| quote | Originally posted by cliffw:
<SNIP>
Contact tracing is suggesting that the spread in many southern States is because of northerners who escaped the infected areas because they were locked down. |
|
I am quoting from another thread (about Andrew Cuomo and the Mount Coronavirus poster art) but responding on this thread for
contextual considerations. Like the old bromide (I guess "old" and "bromide" are redundant in this context) that would seem to have first emerged from the business of real estate; i.e., "location, location, location."
I think this is one of those remarks that "begs the question." The question being "How did that happen?"
I can believe that there is contract tracing or mobile phone data that supports the explanation that
some part of the high and rising infection rates in Florida, Arizona, Texas, Georgia (etc.) can be explained as having been
seeded by coronavirus that was transported across state lines by visitors from New York and other lockdown states who were looking for sunshine, beaches and bars, dine-in or dine-at restaurants and other in person retail experiences that were unavailable in their home states.
But
who opened the doors that encouraged or permitted this latter day "Northern" re-invasion of the South?
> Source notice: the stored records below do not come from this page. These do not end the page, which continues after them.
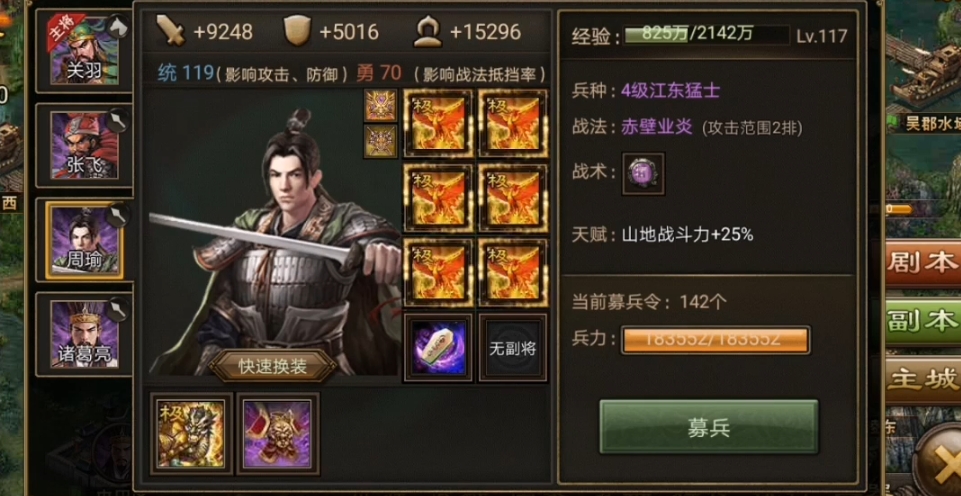Select the 张飞 general portrait
The height and width of the screenshot is (496, 961).
(84, 145)
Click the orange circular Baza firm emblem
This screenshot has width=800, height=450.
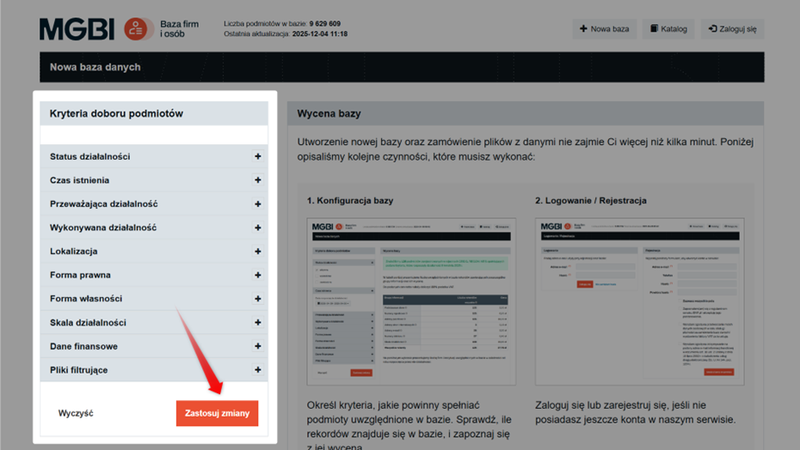pyautogui.click(x=138, y=29)
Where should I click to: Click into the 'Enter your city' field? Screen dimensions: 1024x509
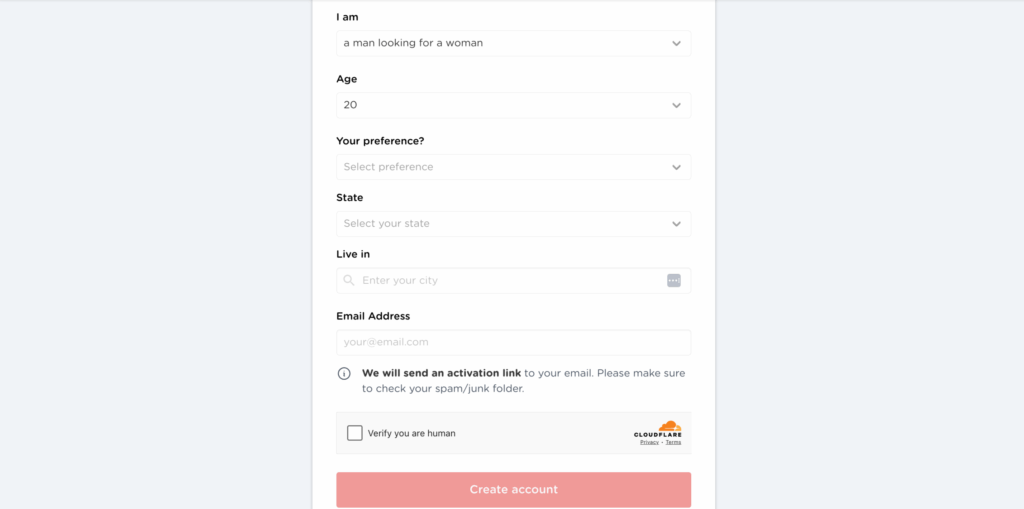click(x=510, y=281)
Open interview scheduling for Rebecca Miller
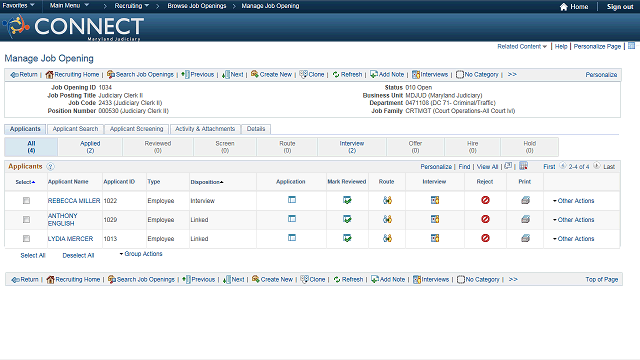640x360 pixels. (435, 200)
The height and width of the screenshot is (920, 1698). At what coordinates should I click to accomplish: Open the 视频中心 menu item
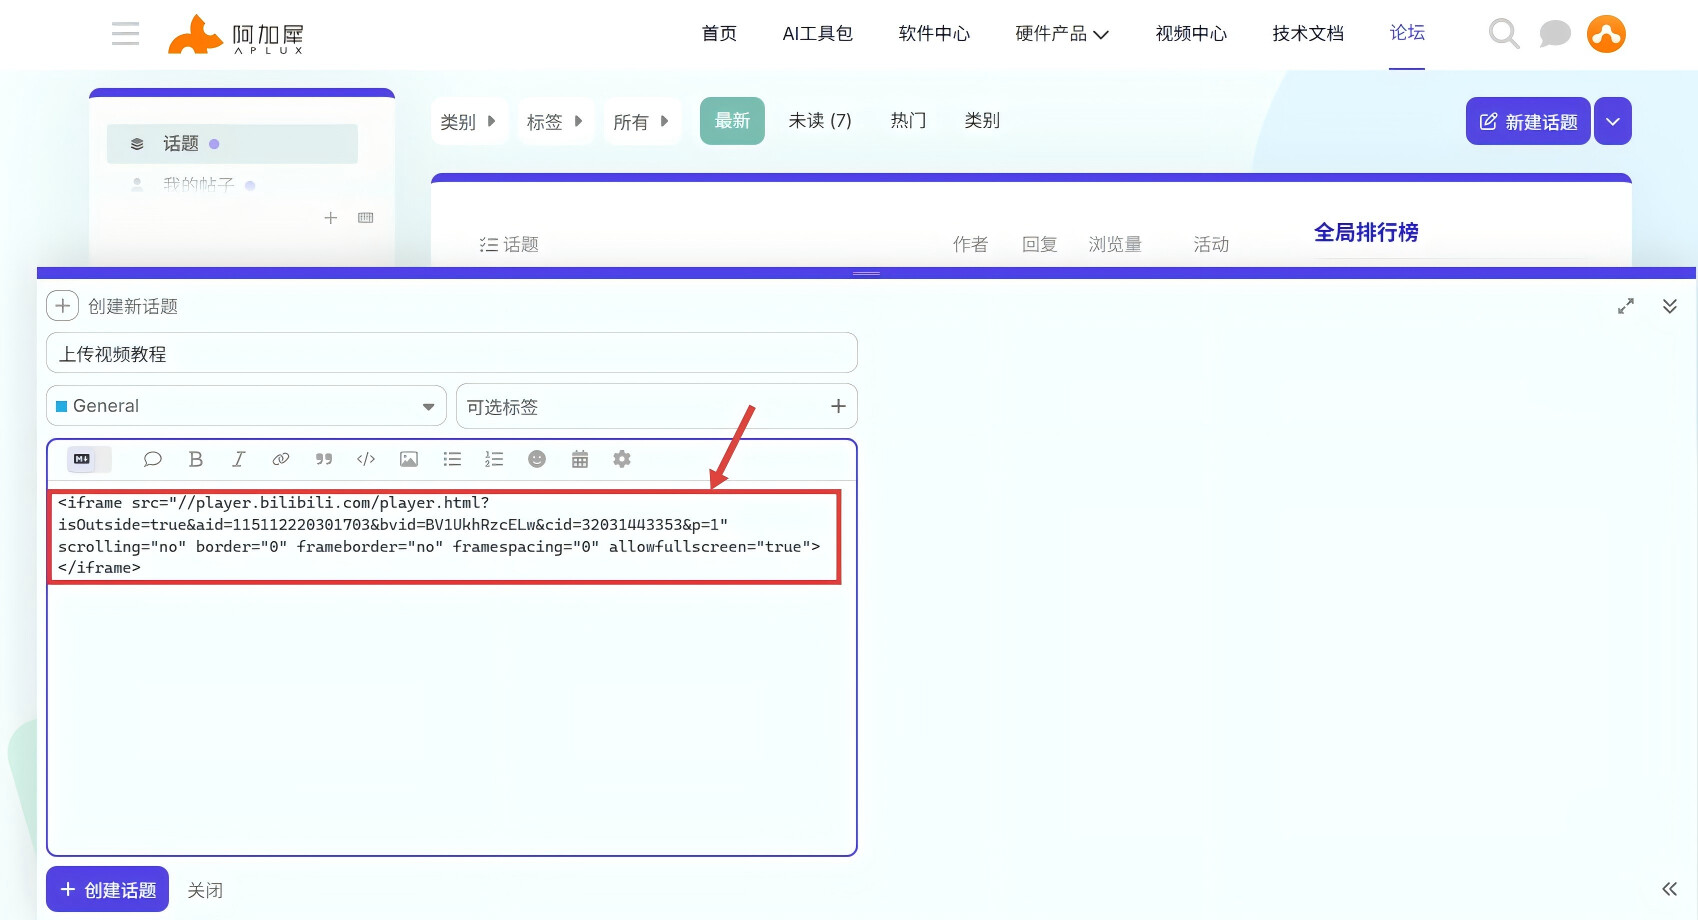pyautogui.click(x=1191, y=34)
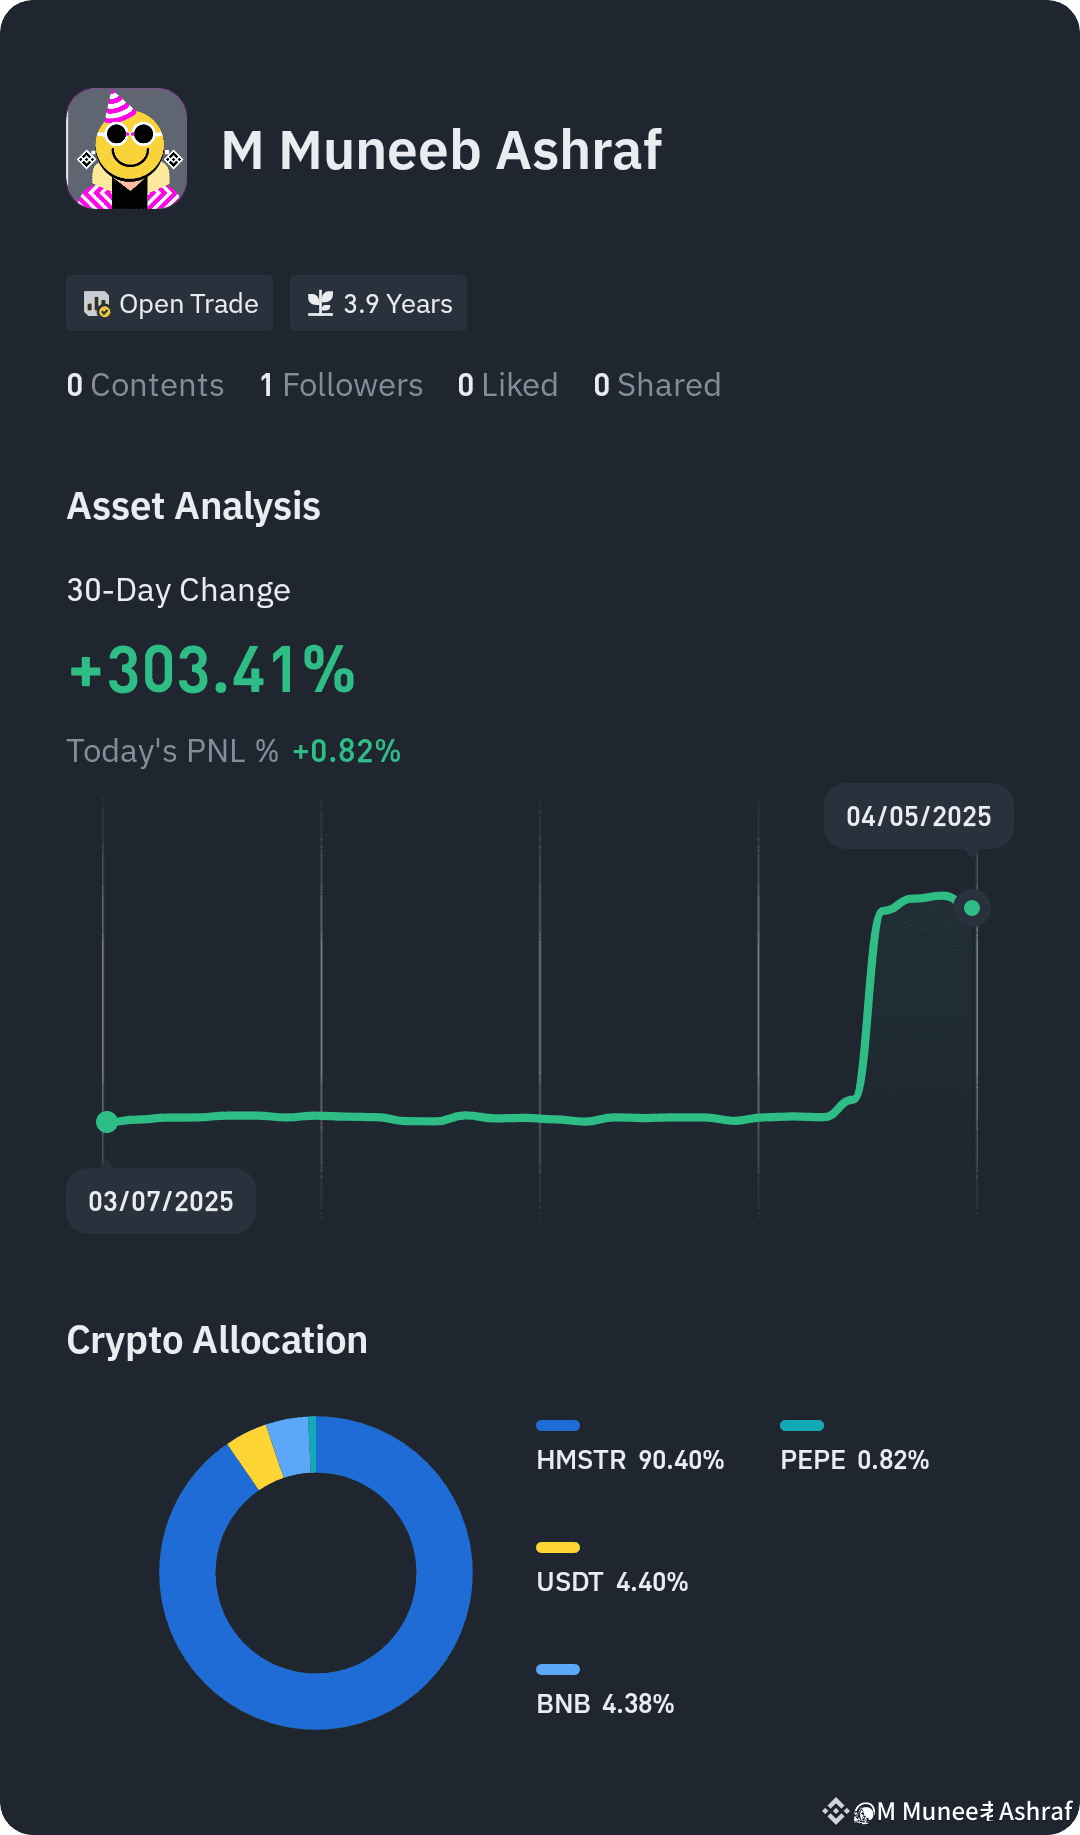Click the USDT yellow legend swatch
The height and width of the screenshot is (1835, 1080).
click(x=558, y=1547)
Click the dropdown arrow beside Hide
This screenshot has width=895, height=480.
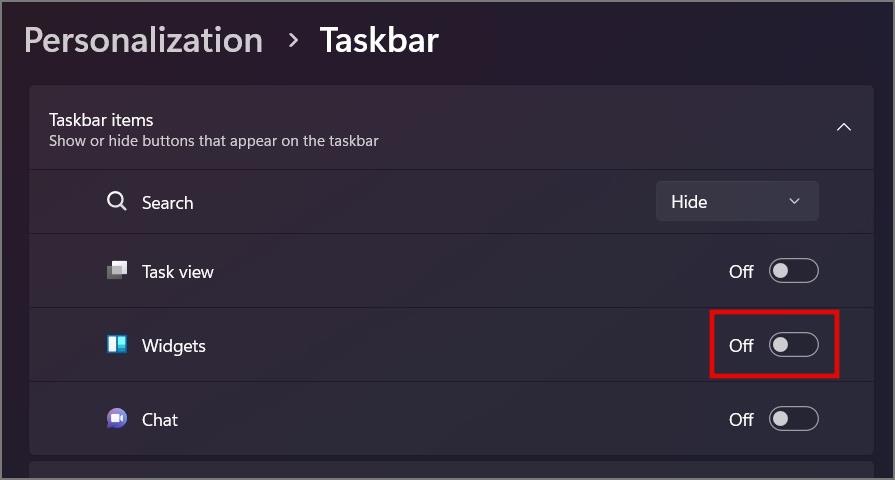(x=794, y=201)
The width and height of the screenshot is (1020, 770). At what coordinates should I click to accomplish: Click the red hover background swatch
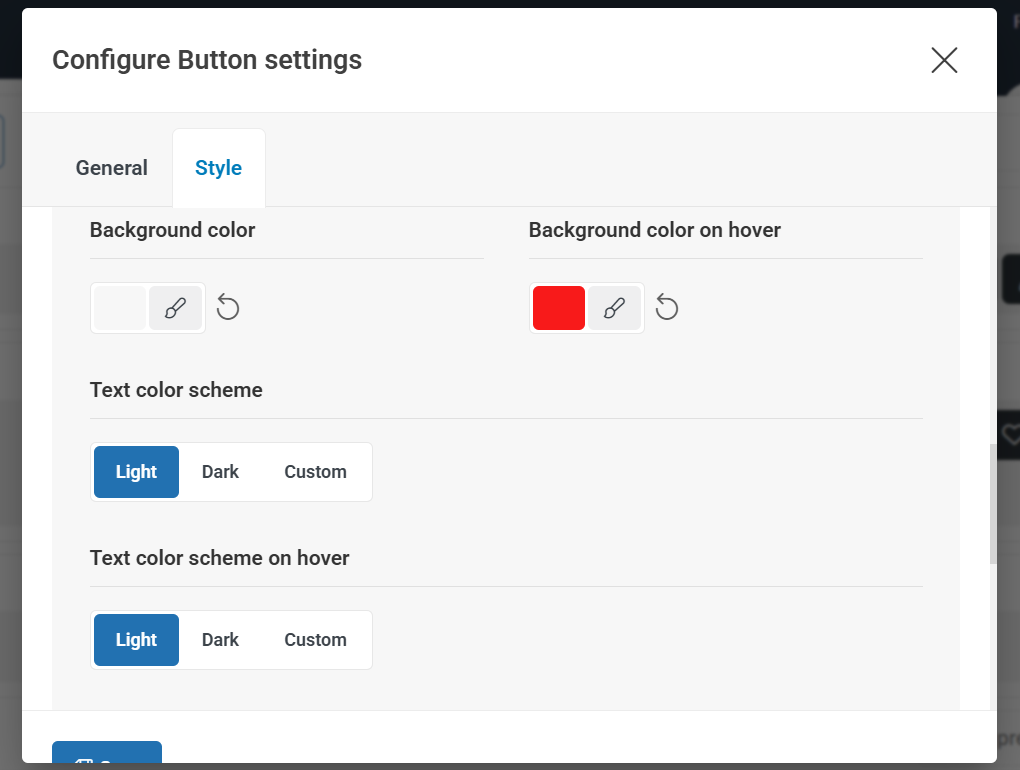[559, 308]
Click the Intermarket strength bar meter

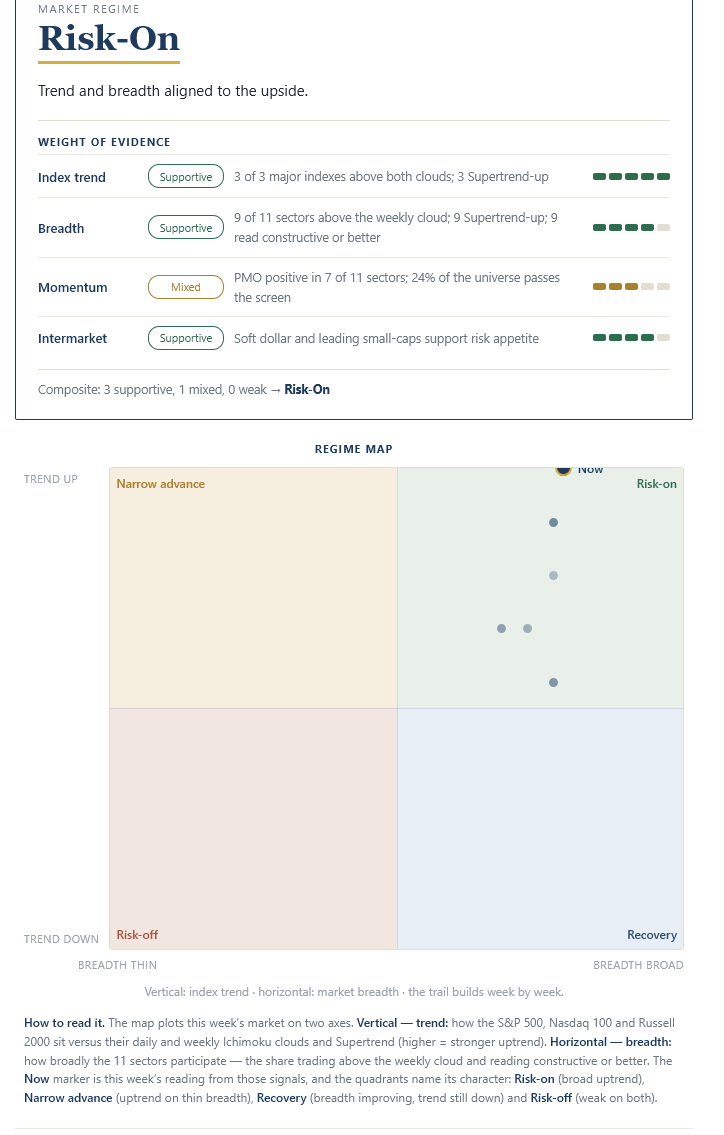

Are there accusatory fingers that can fairly be pointed at the governors of these particular Southern and Sun Belt states (and California, to boot) because they opened up their states for business and recreation in ways that disregarded the CDC's "gating criteria" for not reopening until there were 10 successive days of decline in the observable infection rates? (There's more to the gating criteria than just that; I am only trying to reference the gating criteria in a general way.)
A rhetorical question.
[This message has been edited by rinselberg (edited 07-17-2020).]